**Source excerpt**:
159. It is therefore solely to cover the possibility that, contrary to my recommendation, the Court does not recognise that the appellants have an effective judicial remedy before the national courts that I shall devote some remarks to the merit of the assessment by the Court of First Instance (see (4 of point 50 above), which the appellants dispute, that the lack of such a remedy could not of itself form the basis for the jurisdiction of the Community court in a legal system, such as that of the Union, based on the principle of conferred powers. (79)

160. The appellants’ line of argument hinges essentially on a combination of the following elements: their right to effective judicial protection within the meaning of Article 6(2) EU; the Council declaration concerning the right to compensation; the eighth ‘recital’ of Decision 2003/48; the duty of Member States, on the basis of Article 30(3) of the Vienna Convention and Article 307(1) EC, to honour the international obligations previously accepted by their accession to the Charter of the United Nations and the ECHR; and lastly the ‘general interpretative principle’ relating to the ‘enlarged jurisdiction’ of the Court of Justice.

**Brief A**: According to the excerpt on the appellants' judicial remedy, why does the author comment on the Court of First Instance's assessment? Answer in one to three sentences.
**Brief B**:
Check each statement against the excerpt on the appellants' judicial remedy. Answer yes or no for each and quote the deciding words.
(i) The author recommends that the Court recognise that the appellants have an effective judicial remedy before the national courts.
(ii) The appellants accept the Court of First Instance's assessment that the lack of such a remedy could not of itself found the Community court's jurisdiction.
(iii) The appellants' line of argument draws on Article 30(3) of the Vienna Convention.
**Brief C**: Continue the excerpt on the appellants' judicial remedy from its last sentence.

**Listed records**:

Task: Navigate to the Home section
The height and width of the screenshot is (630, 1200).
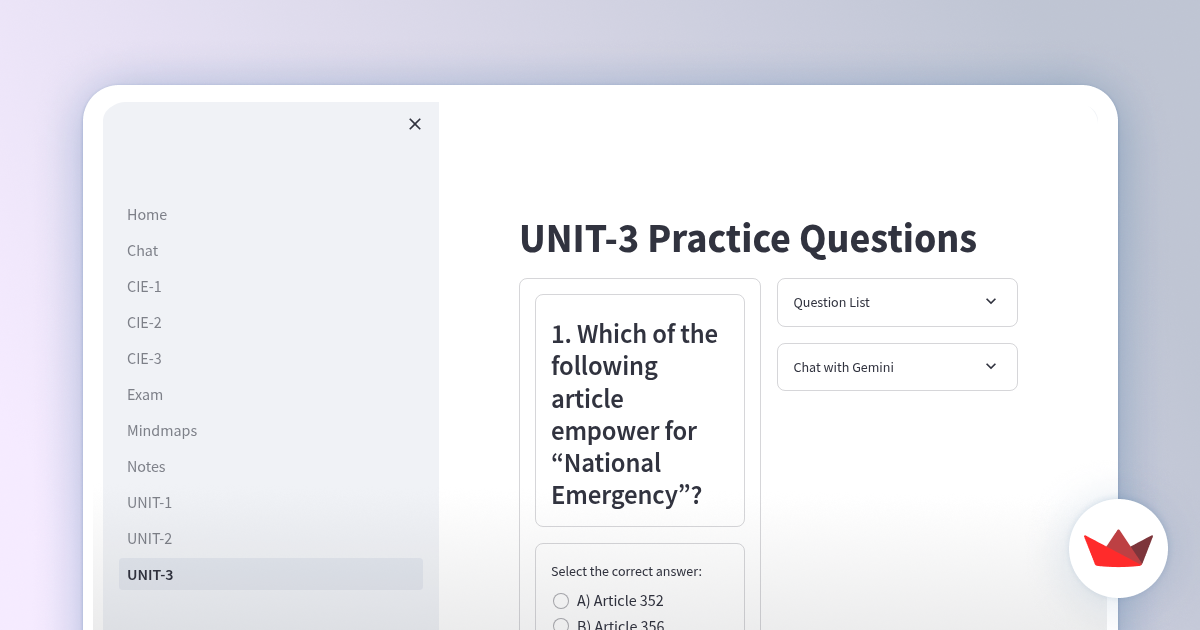Action: pyautogui.click(x=147, y=214)
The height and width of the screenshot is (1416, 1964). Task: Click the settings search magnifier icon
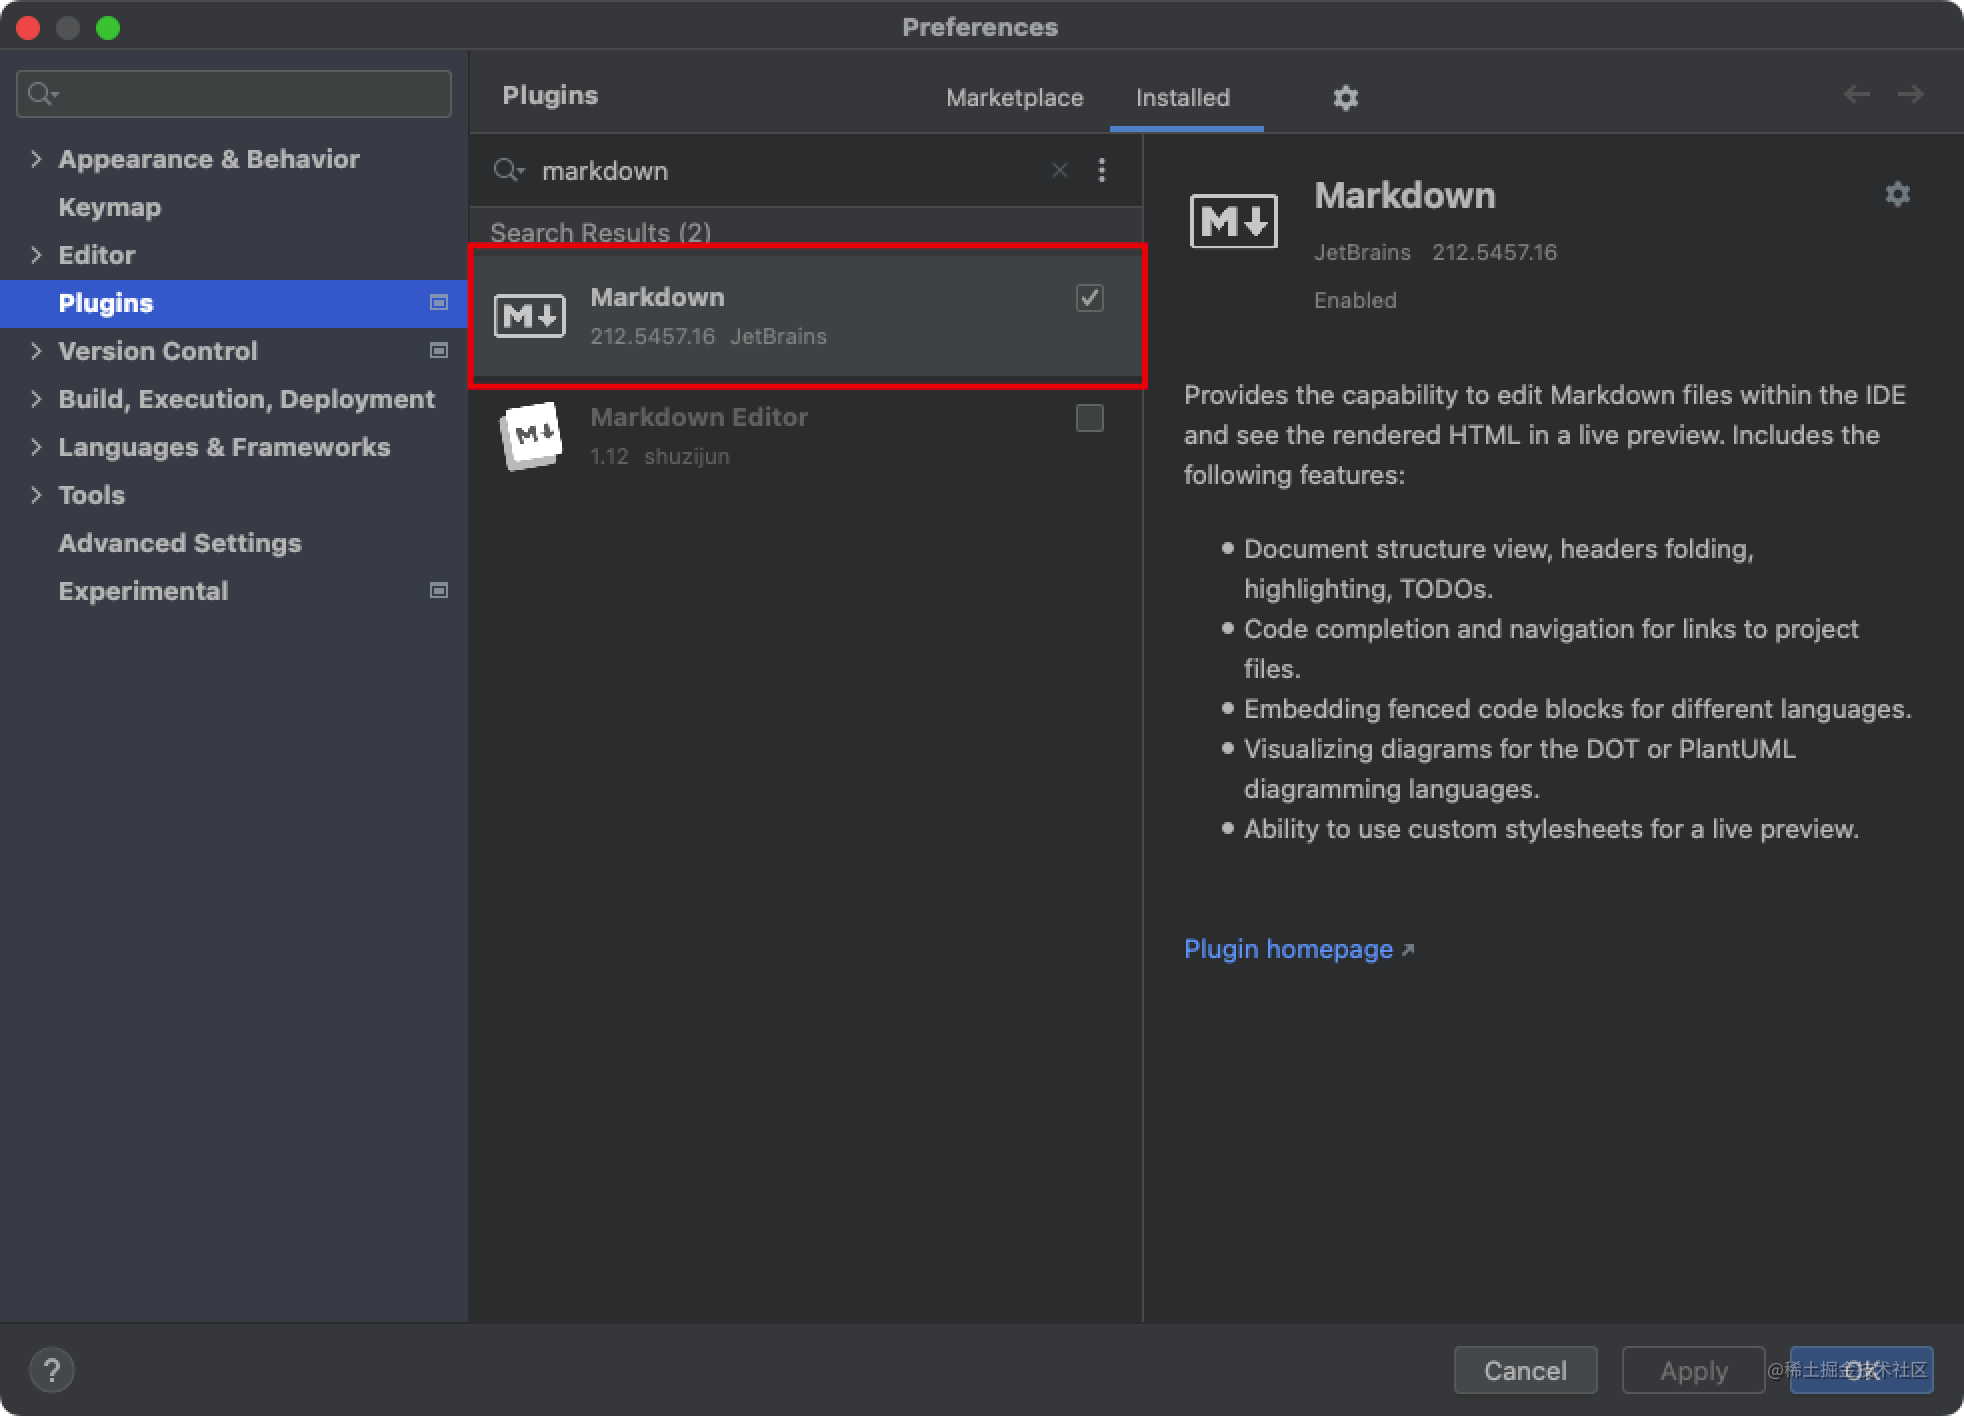point(42,94)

**Exercise result A**: The author comments only in case the Court does not recognise that the appellants have an effective judicial remedy before the national courts. The author recommends the opposite.

**Exercise result B**:
(i) Yes: "contrary to my recommendation, the Court does not recognise that the appellants have an effective judicial remedy before the national courts"
(ii) No: "which the appellants dispute"
(iii) Yes: "on the basis of Article 30(3) of the Vienna Convention and Article 307(1) EC"

**Exercise result C**:
161. The Council and the Kingdom of Spain maintain that the appellants’ arguments are entirely unfounded. The Council also contends that those based on the last two items mentioned in the preceding point are inadmissible in that they were raised by the appellants only in their statements of defence.

162. I have already shown, in point 67 above, that the Council declaration concerning the right to compensation is incapable of affecting the powers of the Court of Justice laid down in the EU Treaty. It is obvious that the same assessment should be made with regard to the eighth ‘recital’ of Decision 2003/48, which states that ‘[that] Decision respects the fundamental rights and observes the principles recognised by Article 6 of the Treaty on European Union’ and none of its provisions ‘may be interpreted as allowing infringement of the legal protection afforded under national law to the persons, groups and entities listed in the Annex to Common Position 2001/931/CFSP’.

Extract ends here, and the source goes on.